TO DO. Among the lines below, count those with the word "name". Answer with the number only.

Start of DATASET ENTRIES

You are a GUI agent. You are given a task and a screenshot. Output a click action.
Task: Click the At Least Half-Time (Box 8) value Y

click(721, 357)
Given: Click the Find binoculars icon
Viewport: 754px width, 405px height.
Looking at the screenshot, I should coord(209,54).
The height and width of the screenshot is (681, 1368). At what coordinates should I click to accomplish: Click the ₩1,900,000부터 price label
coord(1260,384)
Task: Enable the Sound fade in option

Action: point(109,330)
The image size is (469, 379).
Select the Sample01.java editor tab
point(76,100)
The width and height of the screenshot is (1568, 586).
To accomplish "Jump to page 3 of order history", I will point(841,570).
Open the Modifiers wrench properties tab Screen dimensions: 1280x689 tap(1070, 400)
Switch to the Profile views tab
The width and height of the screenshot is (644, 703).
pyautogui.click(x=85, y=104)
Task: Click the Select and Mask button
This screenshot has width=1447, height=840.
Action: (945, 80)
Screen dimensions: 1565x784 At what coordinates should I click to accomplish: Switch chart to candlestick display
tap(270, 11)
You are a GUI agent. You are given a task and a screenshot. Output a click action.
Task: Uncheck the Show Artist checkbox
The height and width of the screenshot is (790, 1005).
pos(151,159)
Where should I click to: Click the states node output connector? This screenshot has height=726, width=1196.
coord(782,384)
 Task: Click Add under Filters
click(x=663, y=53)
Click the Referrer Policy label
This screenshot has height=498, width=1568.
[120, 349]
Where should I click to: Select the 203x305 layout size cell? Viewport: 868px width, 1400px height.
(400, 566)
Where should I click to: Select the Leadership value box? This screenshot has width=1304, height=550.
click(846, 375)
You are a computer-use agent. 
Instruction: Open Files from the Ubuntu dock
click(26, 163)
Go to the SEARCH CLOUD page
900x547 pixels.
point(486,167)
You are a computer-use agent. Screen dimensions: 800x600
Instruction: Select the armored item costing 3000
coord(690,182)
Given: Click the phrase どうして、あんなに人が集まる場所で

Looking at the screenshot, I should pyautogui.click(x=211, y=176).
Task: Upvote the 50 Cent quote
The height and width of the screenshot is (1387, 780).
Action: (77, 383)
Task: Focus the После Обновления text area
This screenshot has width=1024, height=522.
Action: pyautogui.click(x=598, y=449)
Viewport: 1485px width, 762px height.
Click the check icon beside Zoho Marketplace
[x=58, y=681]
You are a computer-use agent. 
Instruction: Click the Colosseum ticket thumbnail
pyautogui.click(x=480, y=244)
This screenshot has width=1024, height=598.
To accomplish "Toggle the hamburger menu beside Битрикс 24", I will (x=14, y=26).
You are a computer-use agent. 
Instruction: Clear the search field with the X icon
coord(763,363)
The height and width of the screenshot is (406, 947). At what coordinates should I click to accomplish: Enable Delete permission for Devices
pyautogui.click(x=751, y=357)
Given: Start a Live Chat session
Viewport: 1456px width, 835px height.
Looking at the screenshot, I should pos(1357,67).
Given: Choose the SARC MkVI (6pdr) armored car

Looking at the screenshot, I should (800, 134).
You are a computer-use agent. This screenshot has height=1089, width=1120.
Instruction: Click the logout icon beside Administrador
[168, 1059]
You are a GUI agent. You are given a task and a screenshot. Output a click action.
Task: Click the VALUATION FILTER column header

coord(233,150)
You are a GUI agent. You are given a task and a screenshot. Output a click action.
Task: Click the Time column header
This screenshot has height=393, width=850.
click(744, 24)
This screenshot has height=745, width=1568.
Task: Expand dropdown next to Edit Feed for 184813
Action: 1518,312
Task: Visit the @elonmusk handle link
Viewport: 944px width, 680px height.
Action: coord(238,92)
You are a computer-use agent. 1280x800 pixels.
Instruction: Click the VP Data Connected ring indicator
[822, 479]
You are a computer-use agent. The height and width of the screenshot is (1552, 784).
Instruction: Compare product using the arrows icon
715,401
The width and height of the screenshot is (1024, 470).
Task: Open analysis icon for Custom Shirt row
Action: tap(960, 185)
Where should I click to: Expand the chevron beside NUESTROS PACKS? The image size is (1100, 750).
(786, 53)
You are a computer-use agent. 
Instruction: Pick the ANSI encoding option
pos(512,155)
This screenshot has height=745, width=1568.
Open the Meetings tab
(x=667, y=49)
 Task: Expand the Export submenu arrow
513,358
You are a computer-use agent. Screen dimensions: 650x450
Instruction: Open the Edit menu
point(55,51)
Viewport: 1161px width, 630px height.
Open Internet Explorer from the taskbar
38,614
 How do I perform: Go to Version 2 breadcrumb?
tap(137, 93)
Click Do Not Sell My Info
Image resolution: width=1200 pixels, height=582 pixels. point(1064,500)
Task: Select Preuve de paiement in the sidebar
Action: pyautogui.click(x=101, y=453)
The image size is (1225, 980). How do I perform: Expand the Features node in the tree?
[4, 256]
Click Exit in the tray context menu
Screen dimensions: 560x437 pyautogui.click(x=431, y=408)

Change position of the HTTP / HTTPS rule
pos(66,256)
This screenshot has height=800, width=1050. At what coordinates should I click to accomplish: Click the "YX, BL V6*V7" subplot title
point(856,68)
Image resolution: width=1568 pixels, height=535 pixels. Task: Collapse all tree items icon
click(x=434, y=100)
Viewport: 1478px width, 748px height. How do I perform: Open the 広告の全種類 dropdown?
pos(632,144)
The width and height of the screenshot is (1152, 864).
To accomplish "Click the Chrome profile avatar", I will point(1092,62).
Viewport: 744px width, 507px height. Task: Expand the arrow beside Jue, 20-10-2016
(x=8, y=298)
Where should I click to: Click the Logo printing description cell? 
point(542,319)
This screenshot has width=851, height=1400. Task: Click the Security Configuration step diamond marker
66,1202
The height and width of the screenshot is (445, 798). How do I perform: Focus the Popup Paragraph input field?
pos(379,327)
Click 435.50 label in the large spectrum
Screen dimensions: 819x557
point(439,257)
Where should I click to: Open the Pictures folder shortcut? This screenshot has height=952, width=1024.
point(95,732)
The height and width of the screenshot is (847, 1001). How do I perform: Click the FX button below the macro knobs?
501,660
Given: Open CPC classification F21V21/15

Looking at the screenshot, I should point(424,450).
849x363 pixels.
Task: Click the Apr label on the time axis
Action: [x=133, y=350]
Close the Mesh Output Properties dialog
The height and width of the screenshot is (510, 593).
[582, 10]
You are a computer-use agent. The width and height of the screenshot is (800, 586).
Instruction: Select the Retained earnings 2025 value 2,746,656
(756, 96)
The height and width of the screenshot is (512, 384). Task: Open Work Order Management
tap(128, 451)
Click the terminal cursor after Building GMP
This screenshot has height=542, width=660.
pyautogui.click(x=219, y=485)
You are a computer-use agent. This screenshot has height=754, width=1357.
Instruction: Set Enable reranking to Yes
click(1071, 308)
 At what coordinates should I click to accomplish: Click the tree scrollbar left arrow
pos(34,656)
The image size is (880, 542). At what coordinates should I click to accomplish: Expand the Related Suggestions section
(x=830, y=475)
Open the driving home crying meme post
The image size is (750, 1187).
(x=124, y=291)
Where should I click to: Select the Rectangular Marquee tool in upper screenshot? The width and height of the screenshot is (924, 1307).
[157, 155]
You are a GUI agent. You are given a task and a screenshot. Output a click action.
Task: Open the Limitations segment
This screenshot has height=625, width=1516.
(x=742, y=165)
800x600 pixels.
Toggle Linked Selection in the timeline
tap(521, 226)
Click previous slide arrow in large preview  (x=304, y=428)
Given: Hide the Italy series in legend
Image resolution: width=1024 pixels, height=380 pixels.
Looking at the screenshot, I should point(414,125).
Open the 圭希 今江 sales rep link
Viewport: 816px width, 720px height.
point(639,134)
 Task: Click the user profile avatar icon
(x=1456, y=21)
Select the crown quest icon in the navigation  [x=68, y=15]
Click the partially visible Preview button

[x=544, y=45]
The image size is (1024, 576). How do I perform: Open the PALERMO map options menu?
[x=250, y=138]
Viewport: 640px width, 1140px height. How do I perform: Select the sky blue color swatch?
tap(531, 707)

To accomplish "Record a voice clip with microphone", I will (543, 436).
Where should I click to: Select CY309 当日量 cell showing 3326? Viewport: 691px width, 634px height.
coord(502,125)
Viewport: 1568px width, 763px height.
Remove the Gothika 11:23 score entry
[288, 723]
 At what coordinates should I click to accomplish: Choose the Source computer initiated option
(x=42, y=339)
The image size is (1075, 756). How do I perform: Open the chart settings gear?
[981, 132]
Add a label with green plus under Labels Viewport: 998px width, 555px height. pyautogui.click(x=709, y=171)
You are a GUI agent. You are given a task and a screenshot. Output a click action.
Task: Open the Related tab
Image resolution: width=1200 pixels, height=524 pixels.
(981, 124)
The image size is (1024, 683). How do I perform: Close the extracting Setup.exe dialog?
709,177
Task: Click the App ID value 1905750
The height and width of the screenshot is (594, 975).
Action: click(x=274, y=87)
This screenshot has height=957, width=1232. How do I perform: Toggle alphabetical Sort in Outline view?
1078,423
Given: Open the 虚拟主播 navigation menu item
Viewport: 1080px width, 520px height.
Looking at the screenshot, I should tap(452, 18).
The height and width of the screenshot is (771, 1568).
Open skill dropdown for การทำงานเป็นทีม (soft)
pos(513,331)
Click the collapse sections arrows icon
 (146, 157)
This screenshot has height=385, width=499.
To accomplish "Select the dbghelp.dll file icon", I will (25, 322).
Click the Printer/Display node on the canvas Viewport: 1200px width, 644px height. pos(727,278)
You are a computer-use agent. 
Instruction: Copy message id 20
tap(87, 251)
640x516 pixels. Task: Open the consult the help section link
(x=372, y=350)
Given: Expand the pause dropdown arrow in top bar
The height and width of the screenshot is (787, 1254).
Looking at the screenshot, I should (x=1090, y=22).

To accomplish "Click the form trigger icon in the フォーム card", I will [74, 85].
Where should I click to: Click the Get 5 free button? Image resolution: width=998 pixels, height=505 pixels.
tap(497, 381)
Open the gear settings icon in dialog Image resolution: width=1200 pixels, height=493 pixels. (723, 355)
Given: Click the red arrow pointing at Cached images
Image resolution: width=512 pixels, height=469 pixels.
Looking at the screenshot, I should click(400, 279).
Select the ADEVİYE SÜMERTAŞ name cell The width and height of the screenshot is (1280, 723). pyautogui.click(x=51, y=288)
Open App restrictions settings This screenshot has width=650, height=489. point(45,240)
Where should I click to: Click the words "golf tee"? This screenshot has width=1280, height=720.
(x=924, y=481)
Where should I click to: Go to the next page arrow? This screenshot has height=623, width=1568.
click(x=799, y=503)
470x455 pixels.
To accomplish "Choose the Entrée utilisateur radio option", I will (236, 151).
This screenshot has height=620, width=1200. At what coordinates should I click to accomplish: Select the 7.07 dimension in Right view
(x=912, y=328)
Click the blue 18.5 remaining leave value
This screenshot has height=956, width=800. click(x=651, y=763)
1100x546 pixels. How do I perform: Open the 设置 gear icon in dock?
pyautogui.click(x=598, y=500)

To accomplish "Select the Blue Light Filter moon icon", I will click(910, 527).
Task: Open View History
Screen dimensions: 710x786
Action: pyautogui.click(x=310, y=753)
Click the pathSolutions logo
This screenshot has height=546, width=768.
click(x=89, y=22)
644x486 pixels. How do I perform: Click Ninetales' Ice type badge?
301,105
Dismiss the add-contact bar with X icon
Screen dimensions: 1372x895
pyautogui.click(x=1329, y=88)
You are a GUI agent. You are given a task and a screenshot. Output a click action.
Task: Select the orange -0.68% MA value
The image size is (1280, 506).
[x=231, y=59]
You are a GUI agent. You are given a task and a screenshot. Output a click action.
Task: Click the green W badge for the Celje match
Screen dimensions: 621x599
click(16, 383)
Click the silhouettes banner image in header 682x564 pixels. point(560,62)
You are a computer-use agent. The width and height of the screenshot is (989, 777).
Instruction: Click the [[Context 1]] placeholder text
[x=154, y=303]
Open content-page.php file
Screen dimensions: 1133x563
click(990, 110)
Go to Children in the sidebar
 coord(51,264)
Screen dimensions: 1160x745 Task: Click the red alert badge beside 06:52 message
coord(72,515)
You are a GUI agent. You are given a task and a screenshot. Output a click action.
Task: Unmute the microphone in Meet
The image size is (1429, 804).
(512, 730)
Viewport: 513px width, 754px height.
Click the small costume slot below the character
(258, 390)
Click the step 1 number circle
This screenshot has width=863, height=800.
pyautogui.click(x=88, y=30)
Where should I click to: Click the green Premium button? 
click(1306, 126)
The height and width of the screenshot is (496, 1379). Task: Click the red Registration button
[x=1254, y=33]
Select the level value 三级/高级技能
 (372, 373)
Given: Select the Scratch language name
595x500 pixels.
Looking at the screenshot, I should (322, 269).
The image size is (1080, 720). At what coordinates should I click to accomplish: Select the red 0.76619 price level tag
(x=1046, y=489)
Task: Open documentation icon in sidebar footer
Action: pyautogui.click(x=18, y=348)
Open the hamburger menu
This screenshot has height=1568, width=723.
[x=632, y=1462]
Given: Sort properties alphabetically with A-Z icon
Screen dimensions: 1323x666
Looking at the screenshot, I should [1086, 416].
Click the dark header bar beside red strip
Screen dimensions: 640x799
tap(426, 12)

End of DATASET ENTRIES

YOUR RESPONSE. 2